A quiet, respectful Mabon ceremony in nature would be just fine.
‘Your namesake?’ Sylvia raised an eyebrow. ‘Are you familiar with Morgan Le Fay? I assume you must be if your worship has been with the elemental realms.’ The others were watching her keenly, assessing, perhaps, whether she was all she claimed to be.
‘Oh…yes, I’m familiar with her.’ Faye was noncommittal.
‘Really?’ Sylvia looked Faye up and down critically.
‘Welcome, then. We’ll be starting in a moment; it might not be exactly what you’re used to, but the main elements will be similar, I’m sure.
’ Her tone was brisk again; if Faye had thought that all powerful women had Grandmother’s warmth, then she was evidently wrong.
She felt a tremor of nerves in her stomach, partly pleasurable; she could already feel the weft of the magic of nature under her feet.
‘This is Penny.’ Sylvia beckoned to the red-haired woman who was talking to Gabriel. ‘She’s my second-in-command; High Priestess in training, if you will. Penny, this is Faye.’
Penny shook Faye’s hand.
‘Merry meet,’ she murmured, and Faye repeated the greeting.
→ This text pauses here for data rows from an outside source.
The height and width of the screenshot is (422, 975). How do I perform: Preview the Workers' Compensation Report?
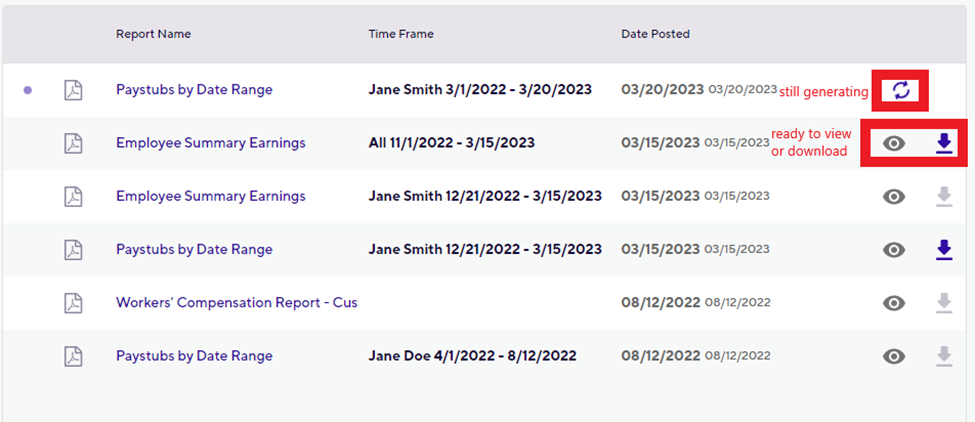[894, 303]
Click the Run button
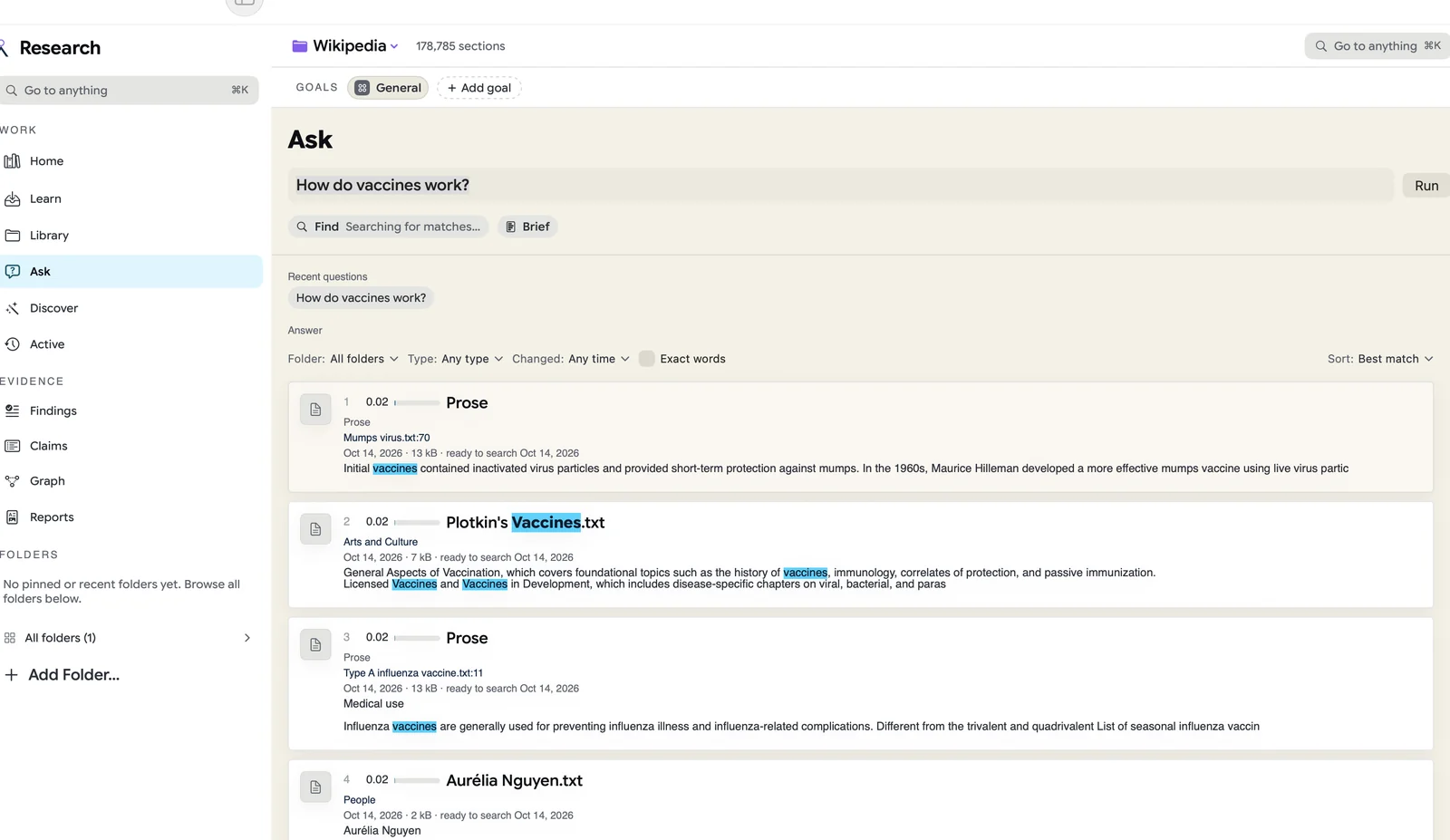The image size is (1450, 840). point(1426,186)
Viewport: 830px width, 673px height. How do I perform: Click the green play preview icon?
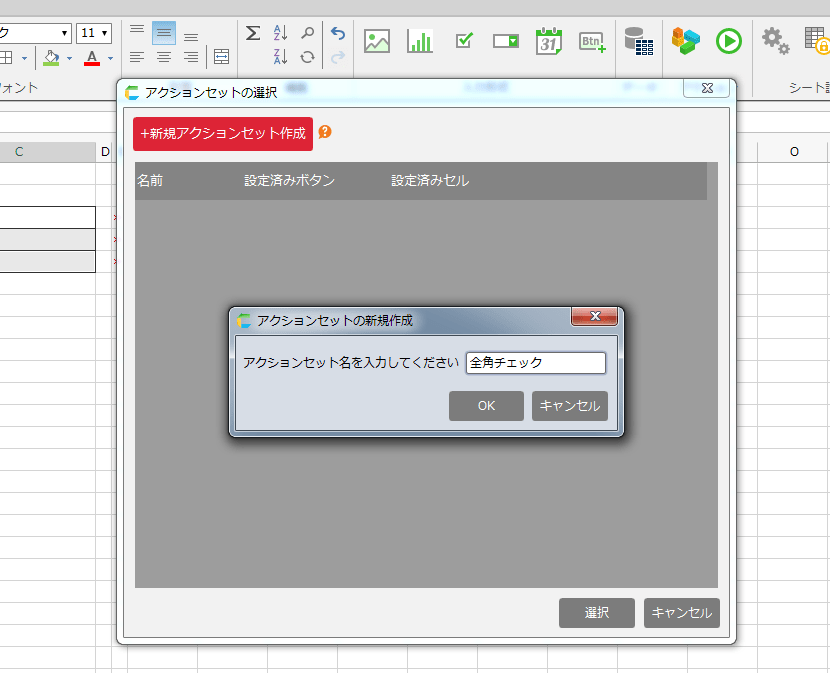click(x=729, y=41)
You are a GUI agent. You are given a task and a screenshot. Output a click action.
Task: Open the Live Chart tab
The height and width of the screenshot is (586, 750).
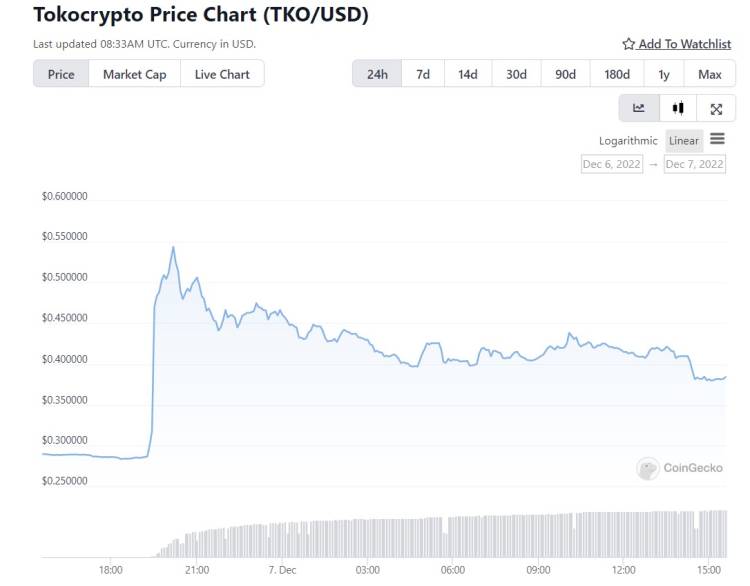pyautogui.click(x=222, y=74)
‘Do you need any help setting up?’ she asked, but Penny demurred.
‘Minimal setup; otherwise, we’d be lugging tons of stuff up the hill. We’ll get going in a minute.’ She nodded and turned away to finish her preparations.
Ruby squeezed Faye’s hand as they walked back to join the circle.
‘Good going. I think she liked you,’ Ruby whispered.
‘Liked me? What would she have been like if she hated me?’ Faye hissed back.
‘She’s kind of a badass, but she’s just being…you know. Protective,’ Ruby replied under her breath. ‘She’s got our backs. I like that.’
Faye didn’t reply. She respected Sylvia, but she didn’t like power games, and that’s what it had felt like talking to her.
Sylvia might be the leader of the group, but she wasn’t responsible for protecting Ruby, Gabriel and the rest from their own experiences.
To see herself as a mother of grown adults seemed like a strange kind of ego trip.
The rest of the circle had begun singing softly.
Faye put her misgivings about Sylvia to one side; she was here to celebrate Mabon, that was all.
She joined her voice to the group’s and felt the energy around her: from the circle, from the trees around her, interspersed with the special energy of the autumn equinox.
It had a feeling all of its own; the perfect balance between light and dark, when the days and nights were of equal length and in perfect equilibrium – dark and light, masculine and feminine.
But, Faye remembered, the equinox was the cusp of a transition: from now on, the year began to wane.
From this moment, darkness began to defeat the light.
Faye shivered in anticipation of the coming darkness, even though she knew there was nothing to be afraid of. Dark was natural; dark was night and death and sleep.
She caught the simple melody of the song and raised her voice as the bright moonlight filtered through the canopy of branches above.
Yet, as she sang, feeling the magic of the group start to coalesce and bind like a circlet of light in the darkening forest, she felt a stir of unease, as if something lurked at the edge of the circle, wanting to be let in.